Another EUR90 million euros (USD105 million) of Latvian public money has been promised to airBaltic (BT, Riga) to help keep it afloat, the Latvian government decided at a cabinet meeting on August 17.

The additional funding, which will be injected in return for new state-held shares and tops up the government’s previous investment of EUR250 million euros (USD292 million) in the company’s equity last year, is designed to “compensate the losses caused by the ongoing Covid-19 pandemic and to support overcoming the economic crisis,” the airline said in a statement.

As before, it is subject to European Commission approval. airBaltic won Brussels’ approval for the initial bailout on July 3, 2020, after the Latvian cabinet had approved it in May. The commission stressed at the time airBaltic’s “key role for the Latvian economy.” As a result of that support, the Latvian state bumped up its stake in the carrier from 80.05% to 96.14%.

The airline’s chief executive, Martin Gauss, echoed these sentiments by commenting on the latest pledge of taxpayer funds: “The support of our majority shareholder to overcome the crisis reflects the recognition of the positive impact airBaltic has on the economy.”

A discussion on the matter took place behind closed doors, local media reported.

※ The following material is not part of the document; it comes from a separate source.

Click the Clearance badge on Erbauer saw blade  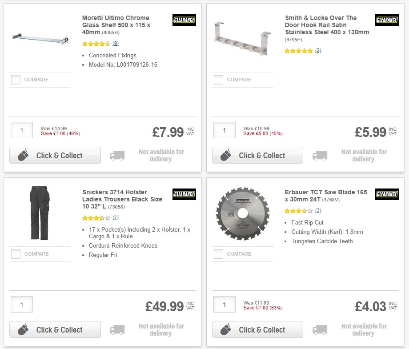click(x=386, y=194)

Minister of Transport Tālis Linkaits emphasised that the funds would not be a grant or a gift and would start to be repaid once airBaltic achieves its long-awaited Initial Public Offering (IPO), now planned for the end of 2022 or beginning of 2023.

“The company will have to repay the money to the state when the shares are publicly sold on the international markets,” the minister said, as quoted by the Latvian public broadcaster LSM.

airBaltic confirmed in its statement that “the investment is planned to be returned to the Latvian state in form of proceeds from selling shares during a planned initial public offering of airBaltic in the future.” It described itself as “a strategic facilitator of the Latvian economy and is responsible for more than 2.5% of Latvian GDP.”

The confirmation of additional state funding follows local reports last month that airBaltic had approached Riga for more financing. In April 2021, the company posted a full-year loss of EUR264.6 million (USD310 million) for 2020 on turnover that was 72% lower than the previous year.